Render everything from the line containing "You are a computer-use agent. The image size is (1568, 706)." down to the line containing "click(x=28, y=61)" as a numbered list, skipping any blank lines.
******************************
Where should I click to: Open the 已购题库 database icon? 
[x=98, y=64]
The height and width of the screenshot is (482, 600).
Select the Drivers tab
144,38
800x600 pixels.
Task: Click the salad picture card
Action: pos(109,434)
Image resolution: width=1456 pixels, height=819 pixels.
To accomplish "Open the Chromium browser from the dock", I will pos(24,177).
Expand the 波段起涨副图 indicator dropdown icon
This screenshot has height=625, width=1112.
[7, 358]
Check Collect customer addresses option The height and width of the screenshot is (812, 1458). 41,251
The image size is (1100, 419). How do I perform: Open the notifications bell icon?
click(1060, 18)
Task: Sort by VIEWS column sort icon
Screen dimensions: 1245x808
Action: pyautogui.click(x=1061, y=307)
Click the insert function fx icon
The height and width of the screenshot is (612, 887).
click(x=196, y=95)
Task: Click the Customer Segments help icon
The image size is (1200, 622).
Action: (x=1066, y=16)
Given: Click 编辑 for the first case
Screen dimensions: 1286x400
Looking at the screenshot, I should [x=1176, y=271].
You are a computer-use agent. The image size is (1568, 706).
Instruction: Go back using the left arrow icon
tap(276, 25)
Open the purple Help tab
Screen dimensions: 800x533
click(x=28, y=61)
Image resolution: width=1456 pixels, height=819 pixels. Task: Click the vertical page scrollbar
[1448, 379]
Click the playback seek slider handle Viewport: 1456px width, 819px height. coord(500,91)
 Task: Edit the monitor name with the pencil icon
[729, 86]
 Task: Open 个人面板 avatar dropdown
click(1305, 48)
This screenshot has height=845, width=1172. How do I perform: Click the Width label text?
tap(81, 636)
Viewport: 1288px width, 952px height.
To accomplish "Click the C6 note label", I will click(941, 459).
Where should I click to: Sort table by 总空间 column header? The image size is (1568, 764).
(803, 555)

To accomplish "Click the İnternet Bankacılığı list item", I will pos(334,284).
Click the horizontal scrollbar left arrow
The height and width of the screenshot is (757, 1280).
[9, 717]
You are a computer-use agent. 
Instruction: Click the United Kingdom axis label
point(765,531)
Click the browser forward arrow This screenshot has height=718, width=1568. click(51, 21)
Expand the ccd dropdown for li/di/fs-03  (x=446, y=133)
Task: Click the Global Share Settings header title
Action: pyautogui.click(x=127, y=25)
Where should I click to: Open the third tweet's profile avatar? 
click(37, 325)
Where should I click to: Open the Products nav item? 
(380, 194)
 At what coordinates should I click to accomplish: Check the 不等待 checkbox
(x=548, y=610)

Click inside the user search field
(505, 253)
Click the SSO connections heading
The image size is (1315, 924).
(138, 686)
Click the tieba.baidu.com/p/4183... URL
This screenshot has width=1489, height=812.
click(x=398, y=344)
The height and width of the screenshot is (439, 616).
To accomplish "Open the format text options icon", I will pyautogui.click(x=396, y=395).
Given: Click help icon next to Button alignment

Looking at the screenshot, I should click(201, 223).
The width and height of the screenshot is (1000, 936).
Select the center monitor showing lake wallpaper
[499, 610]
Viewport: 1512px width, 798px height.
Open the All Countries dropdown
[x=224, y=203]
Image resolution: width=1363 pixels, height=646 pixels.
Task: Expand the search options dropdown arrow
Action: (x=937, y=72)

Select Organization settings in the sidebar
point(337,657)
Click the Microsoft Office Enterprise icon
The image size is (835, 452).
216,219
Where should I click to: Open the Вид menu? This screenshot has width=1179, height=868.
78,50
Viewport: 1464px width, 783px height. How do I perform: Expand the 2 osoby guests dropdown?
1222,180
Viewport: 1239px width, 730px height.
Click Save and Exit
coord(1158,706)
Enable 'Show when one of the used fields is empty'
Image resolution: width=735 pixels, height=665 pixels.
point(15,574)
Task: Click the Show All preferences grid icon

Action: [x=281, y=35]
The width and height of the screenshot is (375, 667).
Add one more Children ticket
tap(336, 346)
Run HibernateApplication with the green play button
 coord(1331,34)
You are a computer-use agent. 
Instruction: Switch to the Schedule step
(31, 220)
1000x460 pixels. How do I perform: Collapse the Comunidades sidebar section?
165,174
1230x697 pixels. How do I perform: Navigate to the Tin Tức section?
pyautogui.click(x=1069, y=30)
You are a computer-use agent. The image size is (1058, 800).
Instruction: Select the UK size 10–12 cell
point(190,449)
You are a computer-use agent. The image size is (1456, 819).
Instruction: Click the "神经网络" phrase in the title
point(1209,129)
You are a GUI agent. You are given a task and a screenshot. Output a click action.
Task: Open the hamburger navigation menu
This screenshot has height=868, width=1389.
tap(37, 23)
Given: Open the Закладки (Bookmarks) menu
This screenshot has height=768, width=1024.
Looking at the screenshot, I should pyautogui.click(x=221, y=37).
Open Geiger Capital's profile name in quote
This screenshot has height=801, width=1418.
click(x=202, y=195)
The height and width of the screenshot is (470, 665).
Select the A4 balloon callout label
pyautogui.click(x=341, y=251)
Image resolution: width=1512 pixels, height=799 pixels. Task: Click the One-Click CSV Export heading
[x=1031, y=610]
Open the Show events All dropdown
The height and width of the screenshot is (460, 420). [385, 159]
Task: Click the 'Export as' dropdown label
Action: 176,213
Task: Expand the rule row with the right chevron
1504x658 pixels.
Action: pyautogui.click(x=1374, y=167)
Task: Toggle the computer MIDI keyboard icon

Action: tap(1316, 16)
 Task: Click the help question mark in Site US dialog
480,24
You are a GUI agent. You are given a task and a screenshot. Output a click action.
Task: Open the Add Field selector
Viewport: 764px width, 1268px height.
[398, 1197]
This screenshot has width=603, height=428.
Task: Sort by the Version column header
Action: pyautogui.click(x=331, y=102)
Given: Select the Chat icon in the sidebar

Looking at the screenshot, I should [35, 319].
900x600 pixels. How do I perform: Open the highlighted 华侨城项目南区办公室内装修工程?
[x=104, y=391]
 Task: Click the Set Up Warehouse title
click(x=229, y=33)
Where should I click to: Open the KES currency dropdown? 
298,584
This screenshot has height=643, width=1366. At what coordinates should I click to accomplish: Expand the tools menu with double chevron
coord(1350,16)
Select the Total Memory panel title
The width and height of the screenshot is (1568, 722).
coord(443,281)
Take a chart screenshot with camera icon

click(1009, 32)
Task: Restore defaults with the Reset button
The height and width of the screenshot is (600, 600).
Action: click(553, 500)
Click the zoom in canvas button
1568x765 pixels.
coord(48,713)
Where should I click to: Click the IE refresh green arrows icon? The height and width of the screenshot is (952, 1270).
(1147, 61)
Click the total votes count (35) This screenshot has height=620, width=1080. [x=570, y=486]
******************************
> Response to this exercise
1. You are a computer-use agent. The image size is (1568, 706).
2. Instruction: Go back using the left arrow icon
3. tap(276, 25)
4. Open the purple Help tab
5. Screen dimensions: 800x533
6. click(x=28, y=61)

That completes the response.